__EXERCISE GOAL__.
The required output is every line from the beginning of the entries below through the line that includes "Task: Click the 1,917.30 BUY button", copied exactly.

__INPUT__.
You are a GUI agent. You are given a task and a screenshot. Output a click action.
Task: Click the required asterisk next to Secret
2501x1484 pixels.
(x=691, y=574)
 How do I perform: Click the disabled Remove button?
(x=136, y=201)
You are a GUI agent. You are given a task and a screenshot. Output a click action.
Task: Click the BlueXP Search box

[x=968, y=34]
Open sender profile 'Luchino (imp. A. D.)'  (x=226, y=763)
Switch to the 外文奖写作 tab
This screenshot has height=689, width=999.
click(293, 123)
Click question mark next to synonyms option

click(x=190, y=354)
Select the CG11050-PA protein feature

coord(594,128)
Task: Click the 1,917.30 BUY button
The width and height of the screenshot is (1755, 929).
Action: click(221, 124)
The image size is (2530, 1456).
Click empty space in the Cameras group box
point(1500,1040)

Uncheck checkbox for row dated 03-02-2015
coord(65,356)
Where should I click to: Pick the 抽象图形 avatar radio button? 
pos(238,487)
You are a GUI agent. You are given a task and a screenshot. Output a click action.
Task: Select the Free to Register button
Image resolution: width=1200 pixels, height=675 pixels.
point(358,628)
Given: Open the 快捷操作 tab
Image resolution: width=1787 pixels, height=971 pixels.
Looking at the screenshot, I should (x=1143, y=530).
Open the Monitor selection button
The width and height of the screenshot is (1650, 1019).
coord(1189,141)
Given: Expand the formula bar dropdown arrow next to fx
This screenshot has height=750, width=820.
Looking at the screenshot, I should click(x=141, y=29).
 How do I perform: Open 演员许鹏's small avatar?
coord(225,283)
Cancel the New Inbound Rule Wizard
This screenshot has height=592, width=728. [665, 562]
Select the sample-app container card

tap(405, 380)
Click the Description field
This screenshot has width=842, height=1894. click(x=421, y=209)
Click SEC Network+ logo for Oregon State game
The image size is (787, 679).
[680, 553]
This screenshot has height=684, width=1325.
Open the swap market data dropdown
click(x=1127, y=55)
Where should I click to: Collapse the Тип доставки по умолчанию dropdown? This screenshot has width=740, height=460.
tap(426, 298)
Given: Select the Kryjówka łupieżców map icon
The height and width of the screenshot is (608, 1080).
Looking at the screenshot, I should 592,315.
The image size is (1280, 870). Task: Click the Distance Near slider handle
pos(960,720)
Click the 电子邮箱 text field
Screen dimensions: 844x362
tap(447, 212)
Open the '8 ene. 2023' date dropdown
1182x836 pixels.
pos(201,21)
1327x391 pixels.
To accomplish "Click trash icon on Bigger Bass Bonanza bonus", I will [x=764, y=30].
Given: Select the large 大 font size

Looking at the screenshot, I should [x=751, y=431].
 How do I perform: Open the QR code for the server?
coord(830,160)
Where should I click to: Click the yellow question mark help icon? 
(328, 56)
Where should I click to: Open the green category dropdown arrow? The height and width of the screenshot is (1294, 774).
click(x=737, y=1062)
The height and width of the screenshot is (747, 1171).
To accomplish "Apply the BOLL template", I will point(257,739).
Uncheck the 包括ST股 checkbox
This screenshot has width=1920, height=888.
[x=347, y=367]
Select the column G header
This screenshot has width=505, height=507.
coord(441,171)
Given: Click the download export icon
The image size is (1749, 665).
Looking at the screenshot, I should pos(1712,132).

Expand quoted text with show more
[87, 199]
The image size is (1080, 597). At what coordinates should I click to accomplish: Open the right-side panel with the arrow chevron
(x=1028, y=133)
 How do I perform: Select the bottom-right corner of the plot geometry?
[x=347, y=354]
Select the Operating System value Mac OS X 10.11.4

__EXERCISE ANSWER__.
You are a GUI agent. You are given a task and a screenshot. Output a click action.
Task: Click the required asterisk next to Secret
2501x1484 pixels.
(x=691, y=574)
 How do I perform: Click the disabled Remove button?
(x=136, y=201)
You are a GUI agent. You are given a task and a screenshot. Output a click action.
Task: Click the BlueXP Search box

[x=968, y=34]
Open sender profile 'Luchino (imp. A. D.)'  (x=226, y=763)
Switch to the 外文奖写作 tab
This screenshot has height=689, width=999.
click(293, 123)
Click question mark next to synonyms option

click(x=190, y=354)
Select the CG11050-PA protein feature

coord(594,128)
Task: Click the 1,917.30 BUY button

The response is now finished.